GOP message: Treat business better

  • Thursday, December 6, 2001 9:00pm
  • Business

Republicans in the state Senate announced more than 60 ideas Thursday for bolstering Washington’s sagging business climate, but said most can be summed up in one thought: Bureaucrats should sweeten their attitudes and stop making life tough for business. “It’s a culture change state government has to have,” Senate Minority Leader James West said in describing the demands of frustrated businesses.

HomeStreet Bank’s chief executive, Richard S. Swanson, will step down and be replaced by his brother-in-law Bruce W. Williams, currently the company’s president and chief operating officer, the company said Thursday. Swanson, who has served as chief executive since 1990, will continue his role as chairman of the board. HomeStreet Bank, formerly Continental Savings Bank, is one of the largest privately owned banks in the Pacific Northwest.

Federal Way-based Weyerhaeuser Co., which launched a hostile bid for Portland’s Willamette Industries Inc. a year ago, extended its $5.5 billion tender offer for the rival forest products company until Jan. 9. Weyerhaeuser said about 47.7 percent of Willamette’s 110 million shares were tendered under the $50-a-share offer, Dow Jones News Service reported.

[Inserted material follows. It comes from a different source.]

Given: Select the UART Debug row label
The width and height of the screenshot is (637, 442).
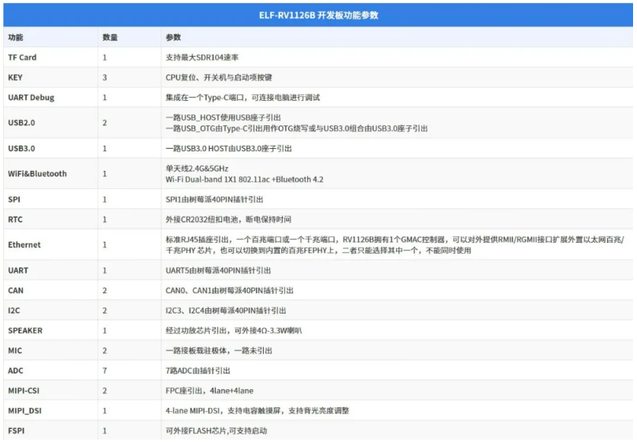Looking at the screenshot, I should [31, 98].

When Microsoft Corp. announced a proposal last month to settle most of its private antitrust suits by donating computers, software and resources to the nation’s poorest schools, company officials confidently asked how anyone could dislike a plan that gave kids more access to computers. It turns out plenty of people – including many of the cash-strapped educators who would benefit most. More than 200 educators, parents, technology experts and private citizens have written to the U.S. District judge in Baltimore who is reviewing the proposal. The vast majority oppose the settlement terms. U.S. District Judge J. Frederick Motz will hear arguments Monday, and a decision is expected before the end of the year.

With the accounting industry in the hot seat over Enron Corp.’s collapse, the chief accountant at the Securities and Exchange Commission warned Thursday that a recent spate of reporting irregularities at big companies could undermine investor confidence. Enron’s swift and stunning demise “gives pause to all of us who care about financial reporting and about its customers – the investors,” Robert Herdman said in a speech to accountants.